[WHAT NEEDS TO BE DONE]:
Please work out how many lines in the material below contain the string "navigation", and answer with that number only.

[LISTED ENTRIES]:
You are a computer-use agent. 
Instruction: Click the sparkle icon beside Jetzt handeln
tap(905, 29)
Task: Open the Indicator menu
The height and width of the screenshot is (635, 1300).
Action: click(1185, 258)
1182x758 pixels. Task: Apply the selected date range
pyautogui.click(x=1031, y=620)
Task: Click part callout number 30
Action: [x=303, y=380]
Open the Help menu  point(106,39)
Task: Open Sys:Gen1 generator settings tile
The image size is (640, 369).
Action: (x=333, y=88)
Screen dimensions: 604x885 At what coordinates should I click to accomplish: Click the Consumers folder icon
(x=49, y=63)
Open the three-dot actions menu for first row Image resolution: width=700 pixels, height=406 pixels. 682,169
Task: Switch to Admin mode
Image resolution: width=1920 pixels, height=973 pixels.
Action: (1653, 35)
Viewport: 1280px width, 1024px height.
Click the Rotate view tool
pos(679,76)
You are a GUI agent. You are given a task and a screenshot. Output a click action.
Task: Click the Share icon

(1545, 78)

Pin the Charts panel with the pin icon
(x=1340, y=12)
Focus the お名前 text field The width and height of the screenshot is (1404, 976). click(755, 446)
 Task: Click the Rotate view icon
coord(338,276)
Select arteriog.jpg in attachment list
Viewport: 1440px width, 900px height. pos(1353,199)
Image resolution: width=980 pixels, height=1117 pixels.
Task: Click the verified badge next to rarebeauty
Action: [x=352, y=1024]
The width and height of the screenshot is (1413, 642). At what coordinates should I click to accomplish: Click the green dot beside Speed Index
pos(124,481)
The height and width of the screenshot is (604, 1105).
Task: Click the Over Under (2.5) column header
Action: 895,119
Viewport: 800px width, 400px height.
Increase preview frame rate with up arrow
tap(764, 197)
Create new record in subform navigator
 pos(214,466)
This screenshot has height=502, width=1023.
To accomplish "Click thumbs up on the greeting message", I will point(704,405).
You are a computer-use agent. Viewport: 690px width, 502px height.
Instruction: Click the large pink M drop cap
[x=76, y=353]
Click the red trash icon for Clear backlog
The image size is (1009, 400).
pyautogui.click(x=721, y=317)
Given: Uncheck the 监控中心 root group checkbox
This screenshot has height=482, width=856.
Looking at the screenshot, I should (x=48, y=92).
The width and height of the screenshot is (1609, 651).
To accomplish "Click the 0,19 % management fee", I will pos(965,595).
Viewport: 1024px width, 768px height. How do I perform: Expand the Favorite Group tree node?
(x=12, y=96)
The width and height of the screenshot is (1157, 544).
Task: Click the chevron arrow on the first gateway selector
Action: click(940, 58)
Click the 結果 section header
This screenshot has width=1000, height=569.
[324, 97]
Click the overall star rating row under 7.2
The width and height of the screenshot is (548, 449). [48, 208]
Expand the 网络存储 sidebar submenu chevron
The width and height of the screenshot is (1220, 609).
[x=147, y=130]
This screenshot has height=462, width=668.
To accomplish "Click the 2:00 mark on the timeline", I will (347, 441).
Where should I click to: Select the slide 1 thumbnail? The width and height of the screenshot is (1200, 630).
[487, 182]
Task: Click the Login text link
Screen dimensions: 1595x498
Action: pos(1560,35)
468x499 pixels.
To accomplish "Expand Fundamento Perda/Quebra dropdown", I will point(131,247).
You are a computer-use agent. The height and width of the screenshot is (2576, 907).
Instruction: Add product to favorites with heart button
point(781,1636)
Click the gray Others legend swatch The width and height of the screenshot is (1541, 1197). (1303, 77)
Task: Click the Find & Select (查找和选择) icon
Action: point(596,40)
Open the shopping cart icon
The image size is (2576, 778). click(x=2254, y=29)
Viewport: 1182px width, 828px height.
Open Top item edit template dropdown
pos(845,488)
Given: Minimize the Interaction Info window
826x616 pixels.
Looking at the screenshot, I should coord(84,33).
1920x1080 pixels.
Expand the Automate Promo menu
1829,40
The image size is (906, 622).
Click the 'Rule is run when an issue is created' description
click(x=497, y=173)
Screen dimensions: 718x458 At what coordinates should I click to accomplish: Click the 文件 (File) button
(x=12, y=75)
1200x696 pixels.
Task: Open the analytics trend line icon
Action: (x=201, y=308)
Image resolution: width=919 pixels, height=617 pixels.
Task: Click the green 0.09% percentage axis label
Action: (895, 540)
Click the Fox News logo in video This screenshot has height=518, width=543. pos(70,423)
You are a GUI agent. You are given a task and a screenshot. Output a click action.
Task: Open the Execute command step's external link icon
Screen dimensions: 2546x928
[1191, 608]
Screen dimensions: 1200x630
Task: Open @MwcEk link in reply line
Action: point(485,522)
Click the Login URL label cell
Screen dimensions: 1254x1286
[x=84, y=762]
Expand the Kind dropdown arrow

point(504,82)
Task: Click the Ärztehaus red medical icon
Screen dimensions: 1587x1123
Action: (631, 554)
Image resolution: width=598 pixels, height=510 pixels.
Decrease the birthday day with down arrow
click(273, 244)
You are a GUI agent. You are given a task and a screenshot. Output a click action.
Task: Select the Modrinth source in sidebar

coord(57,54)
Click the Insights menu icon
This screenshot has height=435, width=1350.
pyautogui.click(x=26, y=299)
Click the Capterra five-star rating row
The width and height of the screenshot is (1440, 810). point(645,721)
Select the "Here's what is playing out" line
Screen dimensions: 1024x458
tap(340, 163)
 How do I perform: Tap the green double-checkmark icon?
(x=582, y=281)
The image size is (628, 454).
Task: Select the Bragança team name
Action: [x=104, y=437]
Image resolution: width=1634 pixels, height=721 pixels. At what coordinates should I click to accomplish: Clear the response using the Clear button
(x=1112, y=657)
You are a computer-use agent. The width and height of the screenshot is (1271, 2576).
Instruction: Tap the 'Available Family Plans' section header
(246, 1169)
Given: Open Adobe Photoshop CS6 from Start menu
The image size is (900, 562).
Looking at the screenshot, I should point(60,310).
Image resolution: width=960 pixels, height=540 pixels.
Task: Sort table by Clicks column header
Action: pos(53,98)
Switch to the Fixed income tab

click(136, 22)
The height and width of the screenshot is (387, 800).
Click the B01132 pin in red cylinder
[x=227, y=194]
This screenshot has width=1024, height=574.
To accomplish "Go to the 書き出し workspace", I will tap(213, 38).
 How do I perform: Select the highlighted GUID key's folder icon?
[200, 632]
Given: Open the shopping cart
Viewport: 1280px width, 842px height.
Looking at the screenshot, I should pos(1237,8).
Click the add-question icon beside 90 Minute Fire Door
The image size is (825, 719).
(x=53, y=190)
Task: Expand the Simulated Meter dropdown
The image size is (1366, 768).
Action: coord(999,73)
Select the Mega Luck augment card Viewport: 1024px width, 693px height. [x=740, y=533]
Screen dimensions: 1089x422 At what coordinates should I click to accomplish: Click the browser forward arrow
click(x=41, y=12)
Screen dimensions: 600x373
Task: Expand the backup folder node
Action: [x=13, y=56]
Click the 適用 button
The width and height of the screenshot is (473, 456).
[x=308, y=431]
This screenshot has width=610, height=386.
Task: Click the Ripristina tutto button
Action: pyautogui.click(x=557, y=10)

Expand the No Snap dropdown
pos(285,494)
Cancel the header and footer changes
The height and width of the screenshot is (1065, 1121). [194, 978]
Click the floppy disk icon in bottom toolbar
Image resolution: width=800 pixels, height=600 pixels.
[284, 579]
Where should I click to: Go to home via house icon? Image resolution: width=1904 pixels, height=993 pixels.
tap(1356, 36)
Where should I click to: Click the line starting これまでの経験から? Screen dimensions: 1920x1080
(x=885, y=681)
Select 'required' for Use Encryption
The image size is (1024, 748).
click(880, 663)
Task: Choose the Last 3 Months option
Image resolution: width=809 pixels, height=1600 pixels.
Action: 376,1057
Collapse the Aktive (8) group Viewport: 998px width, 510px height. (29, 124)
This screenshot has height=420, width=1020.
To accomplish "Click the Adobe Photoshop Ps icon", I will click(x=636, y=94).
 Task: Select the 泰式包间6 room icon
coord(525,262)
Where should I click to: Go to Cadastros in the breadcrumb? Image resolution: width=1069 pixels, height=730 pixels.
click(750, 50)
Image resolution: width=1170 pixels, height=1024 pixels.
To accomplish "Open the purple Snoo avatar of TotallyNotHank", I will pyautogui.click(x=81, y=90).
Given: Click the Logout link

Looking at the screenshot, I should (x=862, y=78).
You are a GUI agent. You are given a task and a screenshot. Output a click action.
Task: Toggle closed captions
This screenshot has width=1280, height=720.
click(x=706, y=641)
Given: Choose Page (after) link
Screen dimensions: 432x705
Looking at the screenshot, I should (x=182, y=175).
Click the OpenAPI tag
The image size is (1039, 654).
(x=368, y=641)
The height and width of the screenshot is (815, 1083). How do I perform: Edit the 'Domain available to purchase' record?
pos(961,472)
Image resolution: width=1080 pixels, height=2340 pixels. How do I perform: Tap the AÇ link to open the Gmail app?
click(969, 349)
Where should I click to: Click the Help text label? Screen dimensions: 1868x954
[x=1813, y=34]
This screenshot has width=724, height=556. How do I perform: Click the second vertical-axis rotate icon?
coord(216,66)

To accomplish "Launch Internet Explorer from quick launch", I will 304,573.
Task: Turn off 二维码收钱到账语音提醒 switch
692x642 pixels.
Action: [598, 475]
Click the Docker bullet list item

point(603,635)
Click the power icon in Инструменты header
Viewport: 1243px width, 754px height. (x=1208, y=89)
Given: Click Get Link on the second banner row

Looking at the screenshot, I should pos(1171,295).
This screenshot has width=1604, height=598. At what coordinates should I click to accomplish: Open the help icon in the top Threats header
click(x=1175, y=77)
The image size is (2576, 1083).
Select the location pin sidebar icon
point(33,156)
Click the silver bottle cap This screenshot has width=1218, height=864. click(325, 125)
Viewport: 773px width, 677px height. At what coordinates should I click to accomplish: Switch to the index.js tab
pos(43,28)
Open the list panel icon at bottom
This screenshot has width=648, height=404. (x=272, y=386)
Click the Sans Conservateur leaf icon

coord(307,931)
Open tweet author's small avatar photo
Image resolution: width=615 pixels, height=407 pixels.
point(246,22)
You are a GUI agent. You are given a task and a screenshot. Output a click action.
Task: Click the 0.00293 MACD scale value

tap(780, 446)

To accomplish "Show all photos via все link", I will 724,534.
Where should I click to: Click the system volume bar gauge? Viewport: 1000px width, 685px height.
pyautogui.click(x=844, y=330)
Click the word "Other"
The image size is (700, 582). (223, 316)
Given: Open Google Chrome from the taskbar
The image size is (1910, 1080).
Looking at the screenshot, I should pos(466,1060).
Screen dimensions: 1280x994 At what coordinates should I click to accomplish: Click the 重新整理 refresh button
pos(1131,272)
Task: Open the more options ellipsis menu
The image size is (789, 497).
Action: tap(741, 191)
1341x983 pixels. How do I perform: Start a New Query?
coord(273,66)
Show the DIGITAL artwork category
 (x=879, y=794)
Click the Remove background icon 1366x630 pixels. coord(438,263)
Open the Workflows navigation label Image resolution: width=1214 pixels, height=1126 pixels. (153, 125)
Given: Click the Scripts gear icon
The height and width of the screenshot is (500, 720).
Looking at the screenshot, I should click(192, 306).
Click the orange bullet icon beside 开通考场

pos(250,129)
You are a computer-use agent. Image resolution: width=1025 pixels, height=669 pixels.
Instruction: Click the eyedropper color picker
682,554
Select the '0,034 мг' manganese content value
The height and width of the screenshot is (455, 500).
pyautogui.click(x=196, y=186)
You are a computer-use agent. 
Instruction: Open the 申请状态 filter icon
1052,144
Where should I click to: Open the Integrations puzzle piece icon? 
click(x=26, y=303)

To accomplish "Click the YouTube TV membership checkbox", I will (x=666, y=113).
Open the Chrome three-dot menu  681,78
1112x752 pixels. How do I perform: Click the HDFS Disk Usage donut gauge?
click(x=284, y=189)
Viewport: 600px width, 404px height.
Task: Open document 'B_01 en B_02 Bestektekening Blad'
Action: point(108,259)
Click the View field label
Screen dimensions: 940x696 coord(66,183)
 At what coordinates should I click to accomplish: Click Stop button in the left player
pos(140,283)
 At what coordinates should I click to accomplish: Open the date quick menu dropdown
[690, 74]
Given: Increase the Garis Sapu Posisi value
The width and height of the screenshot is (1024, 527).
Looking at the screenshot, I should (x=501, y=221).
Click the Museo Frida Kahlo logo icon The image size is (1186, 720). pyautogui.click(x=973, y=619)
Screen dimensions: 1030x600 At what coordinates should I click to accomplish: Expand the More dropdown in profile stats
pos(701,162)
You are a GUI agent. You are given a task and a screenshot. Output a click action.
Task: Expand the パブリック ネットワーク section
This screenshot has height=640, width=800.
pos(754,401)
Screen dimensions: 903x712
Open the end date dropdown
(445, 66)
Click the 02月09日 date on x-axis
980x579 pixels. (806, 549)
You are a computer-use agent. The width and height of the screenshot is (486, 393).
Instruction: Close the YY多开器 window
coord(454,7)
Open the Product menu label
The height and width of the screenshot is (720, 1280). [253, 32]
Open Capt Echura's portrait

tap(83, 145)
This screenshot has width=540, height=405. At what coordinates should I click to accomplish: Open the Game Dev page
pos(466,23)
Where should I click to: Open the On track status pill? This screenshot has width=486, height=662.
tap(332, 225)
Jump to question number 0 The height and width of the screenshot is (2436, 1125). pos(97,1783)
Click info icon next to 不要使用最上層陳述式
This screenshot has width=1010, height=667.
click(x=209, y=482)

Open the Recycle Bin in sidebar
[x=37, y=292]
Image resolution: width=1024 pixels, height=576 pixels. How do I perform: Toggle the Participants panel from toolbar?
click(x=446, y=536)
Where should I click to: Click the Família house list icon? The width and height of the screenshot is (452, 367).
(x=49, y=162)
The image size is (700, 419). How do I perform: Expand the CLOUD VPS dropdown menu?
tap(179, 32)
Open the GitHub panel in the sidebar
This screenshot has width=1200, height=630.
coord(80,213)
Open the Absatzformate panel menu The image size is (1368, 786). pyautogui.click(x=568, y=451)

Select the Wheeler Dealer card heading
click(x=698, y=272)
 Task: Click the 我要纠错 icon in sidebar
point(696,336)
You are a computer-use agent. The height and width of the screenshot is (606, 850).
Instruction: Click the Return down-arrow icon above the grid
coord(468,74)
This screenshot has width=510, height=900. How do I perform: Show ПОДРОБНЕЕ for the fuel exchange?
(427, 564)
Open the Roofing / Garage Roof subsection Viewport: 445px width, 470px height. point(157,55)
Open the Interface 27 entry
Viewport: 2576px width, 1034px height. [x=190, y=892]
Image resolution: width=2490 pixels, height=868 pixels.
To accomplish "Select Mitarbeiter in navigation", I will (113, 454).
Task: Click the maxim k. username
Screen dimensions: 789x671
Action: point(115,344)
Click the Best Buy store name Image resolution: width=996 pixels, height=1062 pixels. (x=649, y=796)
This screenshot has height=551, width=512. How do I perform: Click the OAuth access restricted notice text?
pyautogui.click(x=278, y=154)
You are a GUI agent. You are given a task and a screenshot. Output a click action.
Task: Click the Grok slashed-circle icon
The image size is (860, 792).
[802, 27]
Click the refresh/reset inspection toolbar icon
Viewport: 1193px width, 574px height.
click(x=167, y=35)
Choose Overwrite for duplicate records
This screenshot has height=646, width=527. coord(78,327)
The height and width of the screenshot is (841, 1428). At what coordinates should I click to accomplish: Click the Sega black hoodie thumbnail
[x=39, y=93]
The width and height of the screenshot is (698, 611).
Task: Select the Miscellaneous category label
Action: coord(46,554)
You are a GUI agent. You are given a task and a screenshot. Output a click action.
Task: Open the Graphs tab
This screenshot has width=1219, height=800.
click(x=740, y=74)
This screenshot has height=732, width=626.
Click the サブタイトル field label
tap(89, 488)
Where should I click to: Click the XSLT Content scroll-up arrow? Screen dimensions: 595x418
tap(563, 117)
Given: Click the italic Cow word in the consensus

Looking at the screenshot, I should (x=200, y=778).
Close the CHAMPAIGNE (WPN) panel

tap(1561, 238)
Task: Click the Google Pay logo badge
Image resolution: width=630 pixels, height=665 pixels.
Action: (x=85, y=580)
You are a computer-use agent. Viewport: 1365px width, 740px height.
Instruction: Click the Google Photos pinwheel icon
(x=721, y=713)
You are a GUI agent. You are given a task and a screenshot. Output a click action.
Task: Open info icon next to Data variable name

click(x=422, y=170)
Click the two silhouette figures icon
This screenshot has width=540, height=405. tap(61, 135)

[RESULT]:
2